The Last Post Ceremony commemorating the service of (161) Private Raymond Holstein Pflaum, 32nd Battalion (Infantry), First World War

Accession Number PAFU/848.01
Collection type Film
Object type Last Post film
Physical description 16:9
Maker Australian War Memorial
Place made Australia: Australian Capital Territory, Canberra, Campbell
Date made 15 June 2013
Access Open
Conflict First World War, 1914-1918
Copyright Item copyright: © Australian War Memorial
Creative Commons License This item is licensed under CC BY-NC
Copying Provisions Copyright restrictions apply. Only personal, non-commercial, research and study use permitted. Permission of copyright holder required for any commercial use and/or reproduction.
Description

The Last Post Ceremony is presented in the Commemorative area of the Australian War Memorial every day. The ceremony commemorates more than 102,000 Australians who have given their lives in war and other operations and whose names are recorded on the Roll of Honour. At each ceremony the story behind one of the names on the Roll of Honour is told. Hosted by Charis May the story for this day was on (161) Private Raymond Holstein Pflaum, 32nd Battalion (Infantry), First World War.

Film order form
Speech transcript

161 Private Raymond Holstein Pflaum, 32nd Battalion
KIA 19 July 1916
Photograph: P09291.453

Story delivered 15 June 2013

Today, we remember and pay tribute to Private Raymond Holstein Pflaum of the 32nd Battalion, AIF, who died on 19 July 1916 at Fromelles in France.

Raymond Pflaum was a first generation Australian whose father had emigrated from the Danish province of Holstein in the 1860s and was one of two representatives for the House of Assembly seat of Murray in South Australia. Raymond Pflaum worked as a shop assistant in Blumberg, South Australia, before enlisting in the AIF in June 1915, stating clearly he was a "Naturalised British Subject" and not "of enemy origin" - an understandable declaration since Blumberg was one of many places in the state with a large population of German immigrants.

Having left Australia with troops of the 32nd Battalion, Pflaum arrived in Egypt in December 1915 just as Australian troops were withdrawing from the Gallipoli campaign. He spent several months training in Egypt, and in June 1916 the 32nd Battalion arrived in France and settled down in the quiet Armentières sector the troops called "the nursery". Here they were to learn the routine of trench warfare on the Western Front, to conduct raids on the German positions and to patrol no-man's land as other Australians units had done before them.

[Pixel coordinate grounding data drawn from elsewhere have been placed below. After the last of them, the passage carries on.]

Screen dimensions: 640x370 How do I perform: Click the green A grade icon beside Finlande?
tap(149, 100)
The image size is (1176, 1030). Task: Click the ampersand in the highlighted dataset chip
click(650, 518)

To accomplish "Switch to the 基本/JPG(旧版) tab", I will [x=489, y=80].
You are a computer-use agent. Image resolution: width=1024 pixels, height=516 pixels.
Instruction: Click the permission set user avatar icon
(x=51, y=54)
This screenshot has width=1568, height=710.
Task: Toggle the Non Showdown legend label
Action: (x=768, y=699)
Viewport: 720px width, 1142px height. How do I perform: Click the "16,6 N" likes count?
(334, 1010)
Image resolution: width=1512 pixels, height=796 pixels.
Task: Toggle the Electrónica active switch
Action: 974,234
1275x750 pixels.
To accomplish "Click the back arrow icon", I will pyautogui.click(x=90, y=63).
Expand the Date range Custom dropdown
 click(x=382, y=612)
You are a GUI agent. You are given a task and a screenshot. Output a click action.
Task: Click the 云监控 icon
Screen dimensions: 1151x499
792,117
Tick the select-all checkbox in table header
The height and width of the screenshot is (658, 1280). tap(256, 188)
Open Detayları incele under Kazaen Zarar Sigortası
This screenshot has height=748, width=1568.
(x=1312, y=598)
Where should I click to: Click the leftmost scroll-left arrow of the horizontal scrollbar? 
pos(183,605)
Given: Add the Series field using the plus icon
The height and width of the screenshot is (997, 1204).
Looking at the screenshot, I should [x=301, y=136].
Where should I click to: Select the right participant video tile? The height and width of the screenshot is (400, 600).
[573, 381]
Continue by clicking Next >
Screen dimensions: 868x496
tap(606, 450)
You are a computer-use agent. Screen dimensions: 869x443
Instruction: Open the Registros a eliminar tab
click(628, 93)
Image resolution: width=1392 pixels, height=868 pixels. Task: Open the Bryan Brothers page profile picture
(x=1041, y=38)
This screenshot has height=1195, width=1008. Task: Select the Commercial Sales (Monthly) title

After fewer than two weeks in France, Pflaum took part in his first and only action on the Western Front. On 19 July 1916, Australian troops of the 5th Division attacked a feature known as the Sugar Loaf, just outside the village of Fromelles. In what was an extremely costly and unsuccessful action, Raymond Pflaum was one of 5,533 casualties the 5th Division sustained in less than 24 hours. He found his brother, Theodor, lying on the battlefield with a severe bullet wound in his stomach. The last time Raymond was seen alive was when Theodor dragged him to the safety of a dugout in the German trenches.

After the battle, Raymond Pflaum was listed as "missing in action"; this was later changed to "killed in action". Tragically for the Pflaum family, Lieutenant Theodor Pflaum was also mortally wounded during the fighting at Ypres.

Raymond Pflaum remained missing for 93 years until a mass grave on the German side of the Fromelles battlefield was discovered by archaeologists in 2009. It contained the remains of 250 Australian and British soldiers killed at Fromelles. Among them was Raymond, who was positively identified through DNA testing. Today, Raymond Pflaum rests in a marked grave in Pheasant Wood Military Cemetery at the village of Fromelles.

Raymond and Theodor Pflaum are both listed on the Roll of Honour on my right, along with more than 60,000 others from the First World War.

Theirs is but one of the many stories of courage and sacrifice told here at the Australian War Memorial. We now remember Private Raymond Holstein Pflaum, his brother, Second Lieutenant Theodor Pflaum, and all of those Australians who have given their lives in service of our nation.